On the Edit Config Files page, change the virtual_ipaddress section to 192.168.0.100/24 (or whatever IP address you have chosen). The address is specified in CIDR format, with a subnet mask of /24 . Click the Save button to apply the configuration.

Edit keepalived configuration file

When the configuration is applied, you will see the new IP address in the Virtual IP row in the keepalived Status table. If the API Gateway is currently running, you should also see that the Healthcheck Status is Connection OK.
Click the Start keepalived button.
When keepalived is started, you will see that the Configuration State is MASTER, and the Current State is Active in the keepalived Status table.

Configure the backup system

The following steps describe how to configure the backup system in the cluster:

Log in to the WAI on Server2. This system will be configured as the backup system. If there is an issue on Server1, this system will be promoted to master state, and will serve requests on the Virtual IP address.
Click the Keepalived link on the left of the WAI.
To set this system as the backup, click the Set Default Backup button. After confirmation that the configuration has changed, click the Return to Keepalived link.
Some of the defaults in the configuration file must be changed, so click the Edit Config Files button at the bottom of the page.
On the Edit Config File page, change the virtual_ipaddress section to 192.168.0.100/24 (or whatever IP address you have chosen). The address is specified in CIDR format, with a subnet mask of /24 . Click the Save button to apply the configuration.
When the configuration is applied, you will see the new IP address in the Virtual IP row in the keepalived Status table. If the API Gateway is currently running, you should also see that the Healthcheck Status is Connection OK.
Click the Start keepalived button.
When keepalived is started, you will see that the Configuration State is Backup, and the Current State is Standby in the keepalived Status table.
Try to connect to a URL using the Virtual IP address, and it should work as expected.

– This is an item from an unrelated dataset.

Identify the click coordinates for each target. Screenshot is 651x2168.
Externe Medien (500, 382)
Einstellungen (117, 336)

Configure multiple clusters on the same network

To have more than one discrete cluster running on the same network, you must modify the default configuration. The settings that you need to change in the keepalived configuration file are as follows:

virtual_router_id
auth_pass

For each cluster, you must specify a unique value for these settings. Each system in that cluster must use the same value in its configuration file.

Start keepalived on system bootup

The keepalived service is disabled by default on the appliance. To start the service automatically on system bootup, you must change the default in the WAI Bootup and Shutdown page. Select the check box next to keepalived, and click the Start On Boot button.

Start keepalived on boot

Alternatively, you can log in to the appliance as the root user, and run the following command:

# chkconfig keepalived on

By default, keepalived performs a healthcheck on the API Gateway every 120 seconds. To change this to a lower value, edit the interval value in the chk_vshell section of the configuration file.

Firewall configuration

For keepalived to work, you need to allow access through the firewall for packets with a destination of 224.0.0.18 and protocol of 112 (for VRRP). This is configured on the appliance by default.

For more details, see Configure the Linux firewall.

Debug keepalived

To debug keepalived, check your /var/log/messages directory for any errors. Common problems arise from incorrect or non-matching entries in the configuration files. Check the values of the following settings in the configuration files:

virtual_router_id
virtual_ipaddress
auth_pass
priority

You should also check that it is possible to reach the Healthcheck URL configured on the keepalived Status table. For example, you can log in to the appliance directly, and run the curl command against this URL.

To check the keepalived traffic reaching the system, run the following tcpdump command (when logged in as root on the appliance):

# tcpdump -envi ethGb1 host 224.0.0.18

This should show you packets between different hosts in the cluster. If there is no traffic coming through, check the firewall on any systems in the cluster and also check the status of the service.